Provided entries:
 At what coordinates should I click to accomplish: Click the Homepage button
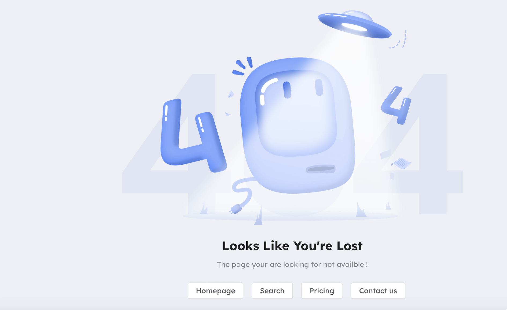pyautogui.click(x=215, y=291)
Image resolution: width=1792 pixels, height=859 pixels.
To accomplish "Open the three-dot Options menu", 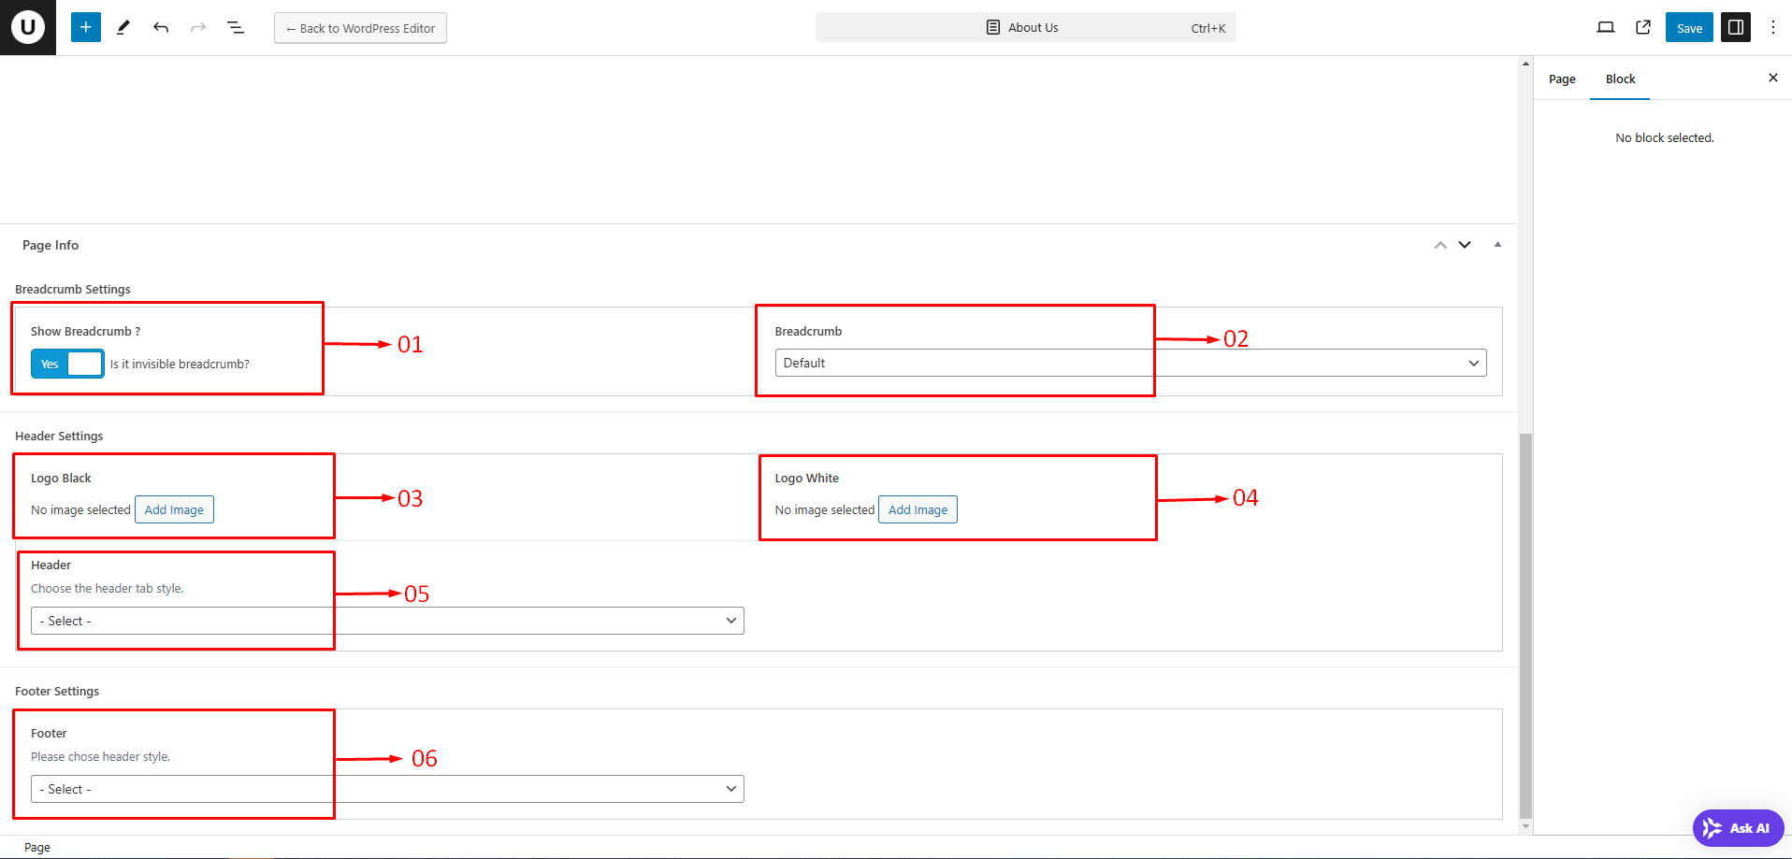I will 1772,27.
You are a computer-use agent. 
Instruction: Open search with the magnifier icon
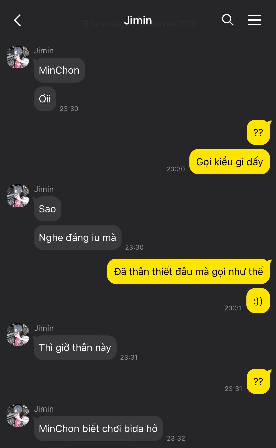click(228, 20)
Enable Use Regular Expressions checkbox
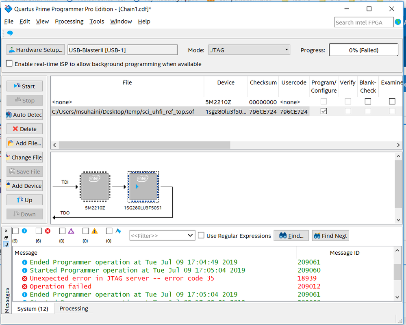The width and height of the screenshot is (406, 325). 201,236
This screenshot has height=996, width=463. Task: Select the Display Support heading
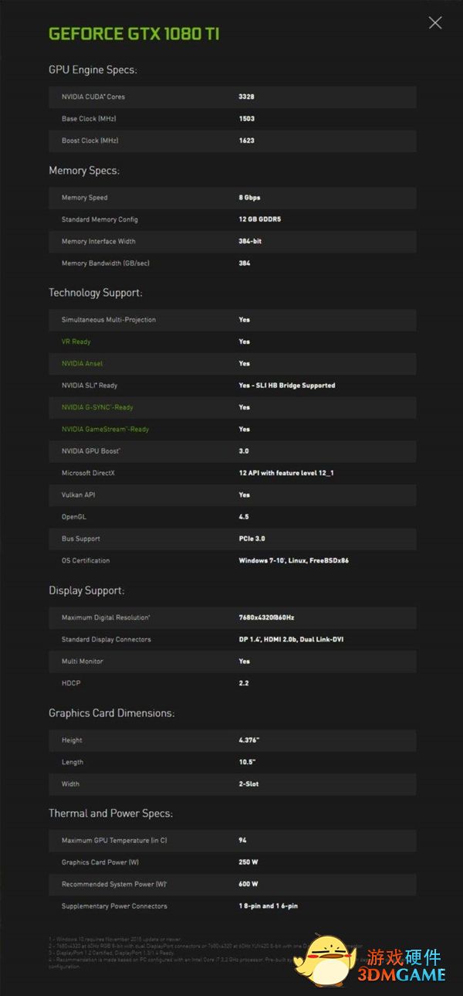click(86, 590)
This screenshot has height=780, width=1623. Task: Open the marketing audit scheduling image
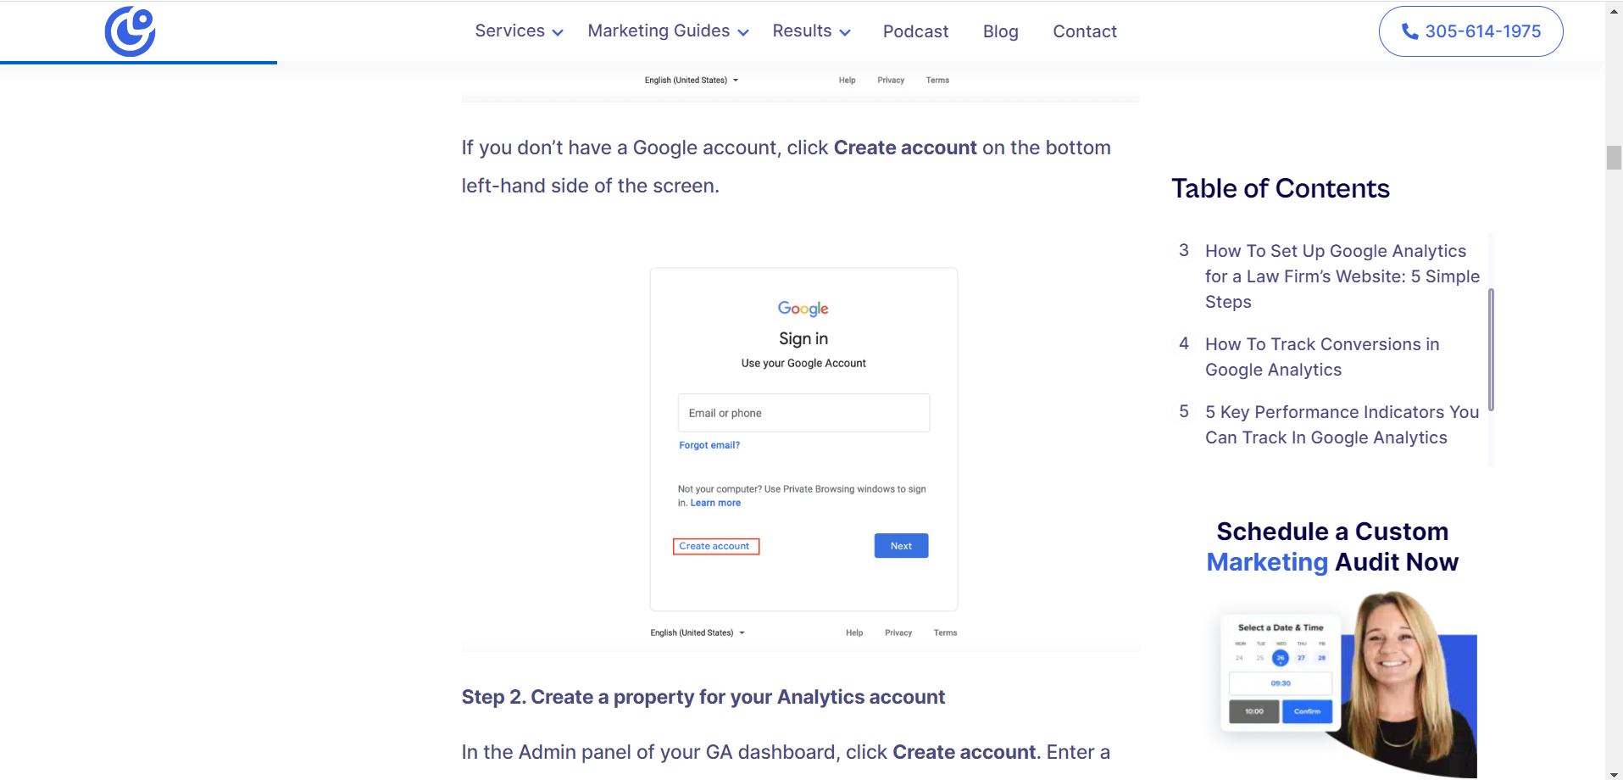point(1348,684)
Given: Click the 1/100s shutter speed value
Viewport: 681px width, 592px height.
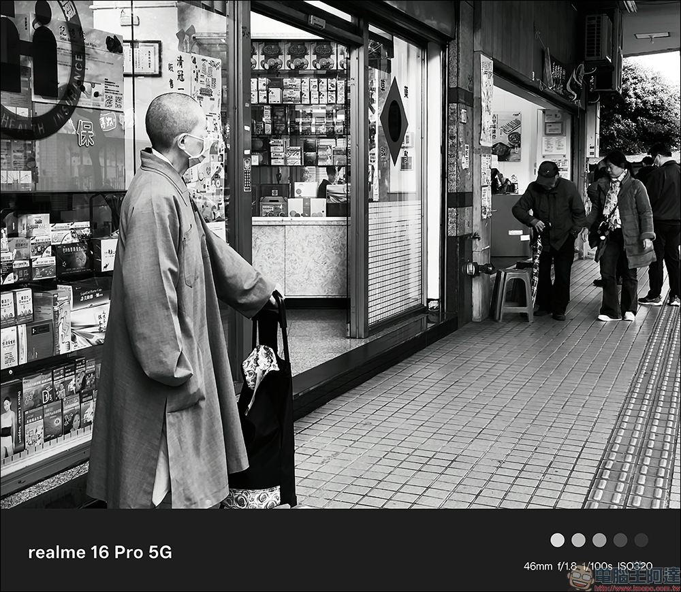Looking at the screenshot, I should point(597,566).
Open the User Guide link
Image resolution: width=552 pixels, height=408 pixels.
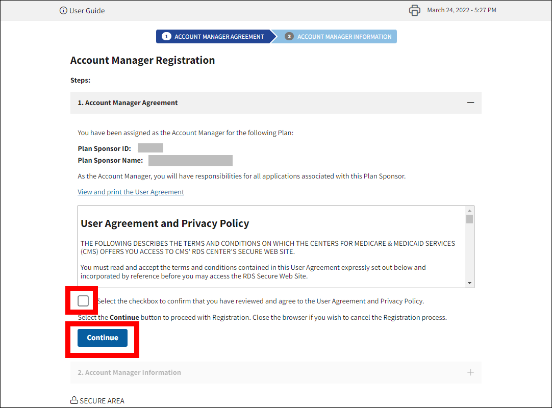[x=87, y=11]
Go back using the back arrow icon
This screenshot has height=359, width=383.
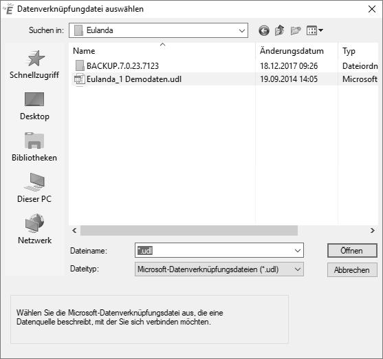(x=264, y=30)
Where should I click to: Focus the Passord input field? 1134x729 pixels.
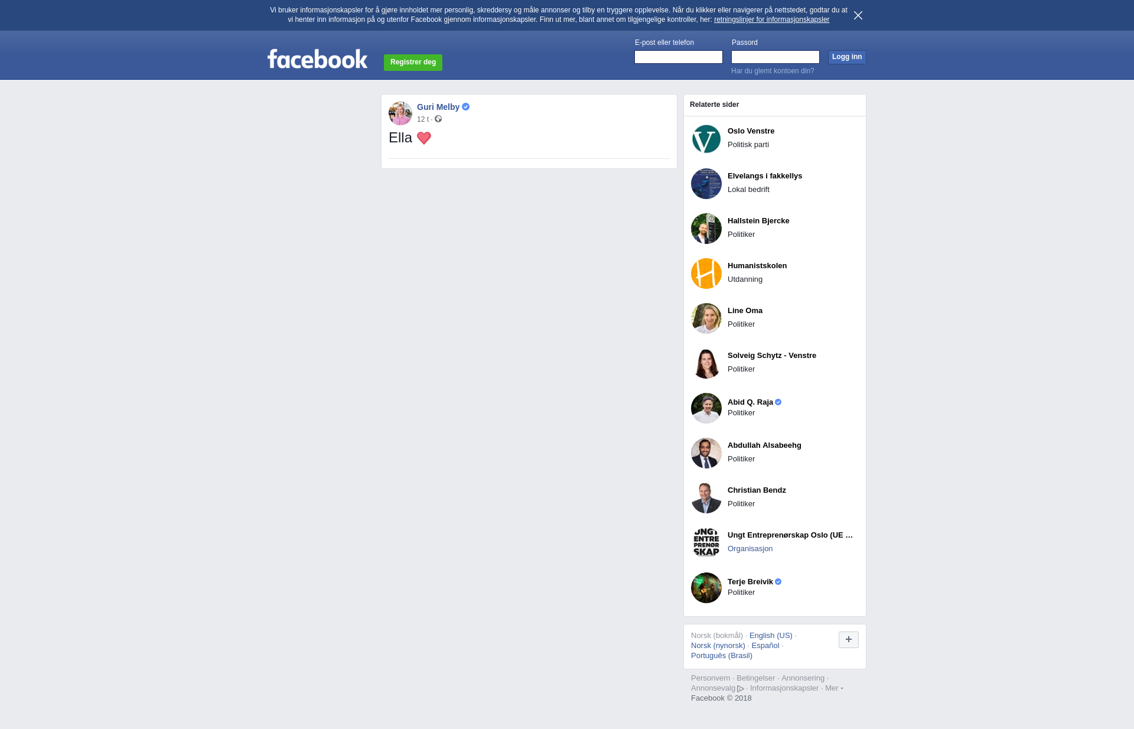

Work order: Only the lines from the one containing "This screenshot has height=780, width=1623." through the last line of the entries above, both included, belong in the answer, written out exactly; pictures do not.

Task solution:
This screenshot has height=780, width=1623. Task: Open the marketing audit scheduling image
point(1348,684)
Given: Click the 1/100s shutter speed value
Viewport: 681px width, 592px height.
Looking at the screenshot, I should point(597,566).
Open the User Guide link
Image resolution: width=552 pixels, height=408 pixels.
[x=87, y=11]
Go back using the back arrow icon
This screenshot has height=359, width=383.
(x=264, y=30)
Where should I click to: Focus the Passord input field? 1134x729 pixels.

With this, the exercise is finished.